With apologies to those designers out there who 
must think we appear to be arguing over the 
number of angles which can sit on the head of a 
pin.

>2) When the same radius, say, radius 3, is applied synchronically, mean
>depth becomes homogeneous across *all nodes* in a system, independently of
>N counted differently within the radius.  Sheep finds this as a universal
>phenomenon. If this is the case, it is clear that RRA values of nodes are
>differentiated not by their mean depth but by their neighbourhood sizes,
>in such a way that RRA ~ 1/log N. So we are in fact saying that a node
>is “more asymmetric” or “segregated” BECAUSE N is small. My question is:
>Is it necessary in the first place to relativise mean depth when it is
>already free from size effects?

Yes Hoon is right I have found this is not a 
homogeneous (universal) phenomenon. I have found 
that there is a very (0.99 almost perfect) 
correction between total depth and number of 
nodes in the system. Hence when you find mean 
depth you get a value which doesn't change ( 
"homogeneous across *all nodes* in a system,").


>  My question is:
>Is it necessary in the first place to relativise mean depth when it is
already free from size effects?

Well there are a number of answers to this.
1) RRA correlates slightly better with observed 
movement than with Total depth or N. (N= number 
of lines encountered) or even a multivarant 
combination of them both. This is in the case of 
4 data sets I have access to so could be 
statistical problem or might be saying something 
else.

2) The strong strong correlation occurs in 
*ALMOST* aLL *topological* axial maps of real 
urban systems. I have a small ( less than 1% of 
all axial maps I have access too) number of maps 
which show weaker (R2= 0.8999 or less ) 
correlations.
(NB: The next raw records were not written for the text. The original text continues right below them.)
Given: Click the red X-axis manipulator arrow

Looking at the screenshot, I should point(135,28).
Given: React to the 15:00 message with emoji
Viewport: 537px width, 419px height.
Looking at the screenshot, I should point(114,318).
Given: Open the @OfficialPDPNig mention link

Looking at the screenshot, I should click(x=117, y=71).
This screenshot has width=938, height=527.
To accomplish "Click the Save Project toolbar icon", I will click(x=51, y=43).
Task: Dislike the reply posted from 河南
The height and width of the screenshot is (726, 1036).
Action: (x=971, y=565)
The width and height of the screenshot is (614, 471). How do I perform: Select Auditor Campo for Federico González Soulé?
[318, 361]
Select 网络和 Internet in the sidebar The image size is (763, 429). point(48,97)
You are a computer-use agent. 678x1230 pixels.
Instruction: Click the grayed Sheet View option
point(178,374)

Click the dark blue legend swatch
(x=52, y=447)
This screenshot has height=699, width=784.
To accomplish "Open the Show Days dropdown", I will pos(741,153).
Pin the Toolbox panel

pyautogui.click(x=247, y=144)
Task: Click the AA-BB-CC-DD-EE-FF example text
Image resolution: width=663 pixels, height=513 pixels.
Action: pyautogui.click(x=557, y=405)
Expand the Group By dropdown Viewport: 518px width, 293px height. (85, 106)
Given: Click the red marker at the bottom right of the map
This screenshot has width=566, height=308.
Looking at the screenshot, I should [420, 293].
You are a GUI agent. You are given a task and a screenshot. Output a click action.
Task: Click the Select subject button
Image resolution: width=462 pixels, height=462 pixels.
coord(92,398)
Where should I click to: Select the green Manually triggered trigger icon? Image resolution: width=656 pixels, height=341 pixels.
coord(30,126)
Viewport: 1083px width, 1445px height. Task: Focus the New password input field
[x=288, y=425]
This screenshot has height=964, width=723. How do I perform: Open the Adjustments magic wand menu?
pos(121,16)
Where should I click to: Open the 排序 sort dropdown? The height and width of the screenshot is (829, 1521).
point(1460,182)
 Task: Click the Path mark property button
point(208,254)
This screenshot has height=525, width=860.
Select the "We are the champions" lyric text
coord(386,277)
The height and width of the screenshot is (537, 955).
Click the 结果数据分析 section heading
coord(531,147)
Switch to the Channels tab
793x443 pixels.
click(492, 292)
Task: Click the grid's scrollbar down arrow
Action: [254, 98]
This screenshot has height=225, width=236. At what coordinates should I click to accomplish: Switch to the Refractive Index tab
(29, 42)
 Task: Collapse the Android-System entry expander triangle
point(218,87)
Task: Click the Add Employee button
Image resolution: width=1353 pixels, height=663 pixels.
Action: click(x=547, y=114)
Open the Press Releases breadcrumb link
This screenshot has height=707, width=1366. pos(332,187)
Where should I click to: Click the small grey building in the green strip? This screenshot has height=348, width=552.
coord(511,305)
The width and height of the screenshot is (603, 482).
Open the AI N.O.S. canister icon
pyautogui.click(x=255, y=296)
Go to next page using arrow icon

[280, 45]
One is for a US suburb, one is of 
alpha world, one is one map of milton keyens. 
The Milton Keyens map is significant in that it 
highlights on tiny zone with so much integration 
that the rest of the map appears to be totally 
blue.

>3) Randomly generated axial lines ( using Penn 
>style line length distributions) or axial maps 
>which have been randomised typically ( that is 
>orientation and length of an axial line and the 
>average axial density) don't on average posses a 
>strong correlation ( on average ranges between 
>0.7 and 0.9 ). This suggests that the 'universal
phenomenon' is partly but NOT WHOLEY due to the 
use of axial lines. The arrangement of axial 
lines  ( what some people might call the design ) 
appears to be both 'universal' ( appears in 
almost all human settlements known to syntax kind 
) and yet not strictly emerging from the 
materials (axial lines) in question. As an 
analogy its a bit like Chomski deep grammars 
there is a range of configurations which are 
universal to the range of human languages but not 
the range of all possible (alien or machine) 
languages. In general this is not surprising as 
it quite consistent with Bills paper 'A Theoru of 
the City as Object or how spatial laws mediate 
the social construction of urban space' in Urban 
Design. Weather this empirical discovery of this 
near universal consistency constitutes a new 
finding or not is under some debate.

What is does mean is that RRA has not been tested 
outside the realm for which they designed.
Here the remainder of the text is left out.